Prompt: Images within the entries are to be omitted; the remainder must be reproduced exactly.

*** Available data ***

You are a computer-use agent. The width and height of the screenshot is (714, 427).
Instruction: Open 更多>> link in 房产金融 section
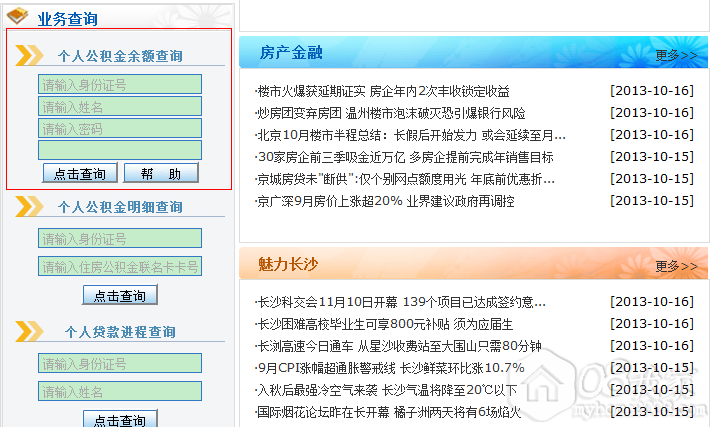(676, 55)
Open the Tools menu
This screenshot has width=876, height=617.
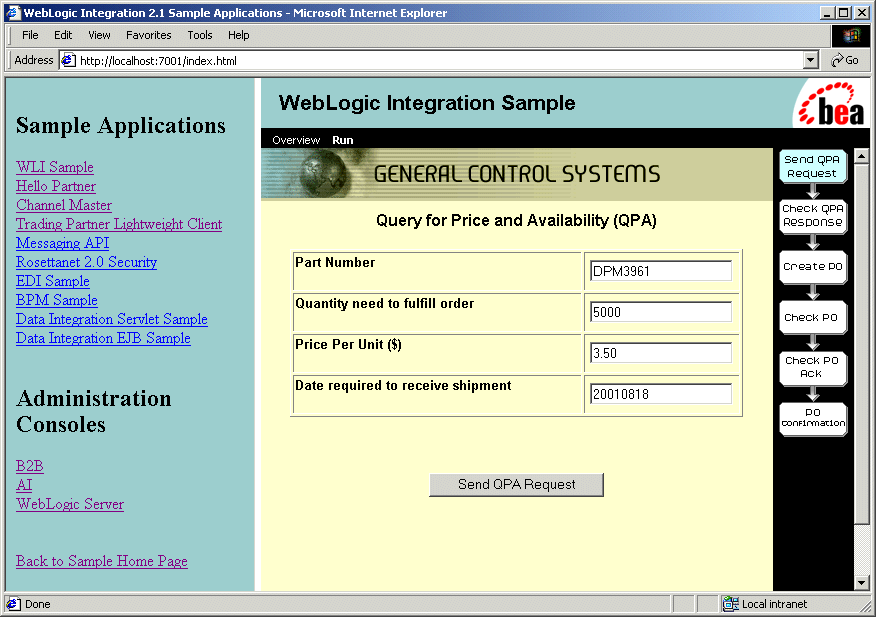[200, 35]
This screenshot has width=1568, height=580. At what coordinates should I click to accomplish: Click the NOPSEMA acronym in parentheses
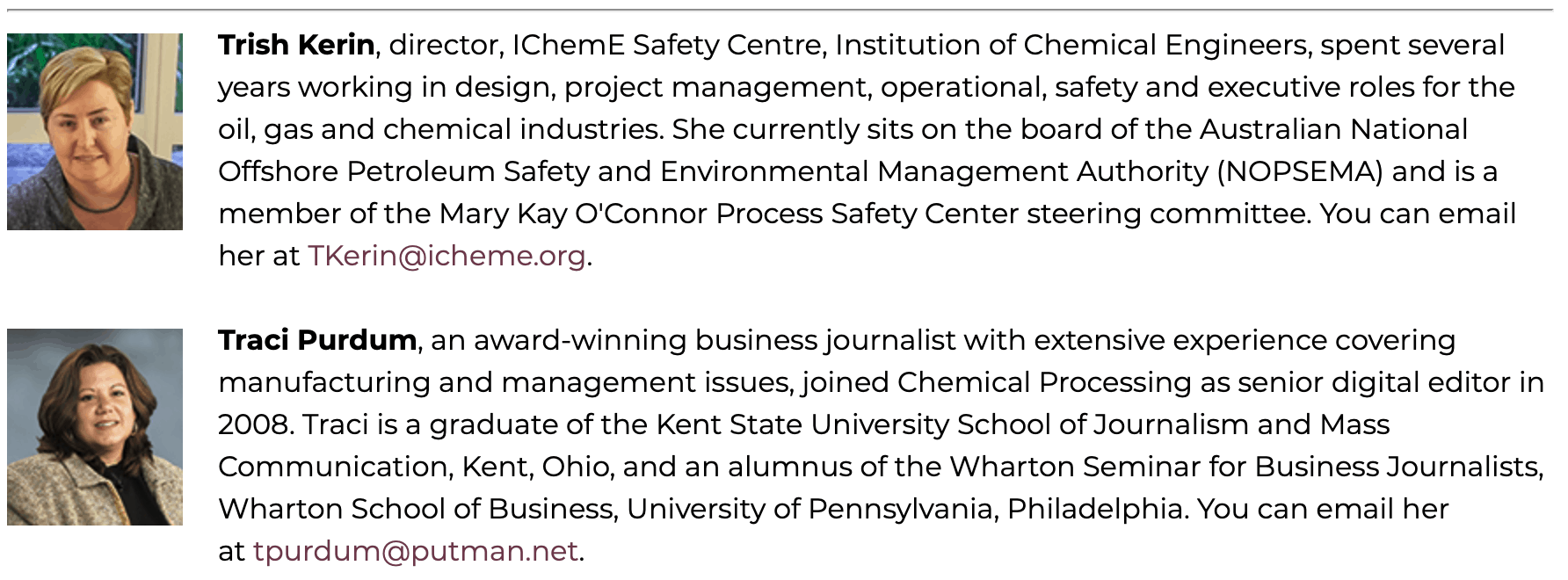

***

Solution:
You are a computer-use agent. The width and height of the screenshot is (714, 427).
Instruction: Open 更多>> link in 房产金融 section
(676, 55)
Open the Tools menu
This screenshot has width=876, height=617.
[200, 35]
This screenshot has width=1568, height=580. At what coordinates should I click to accomplish: Click the NOPSEMA acronym in parentheses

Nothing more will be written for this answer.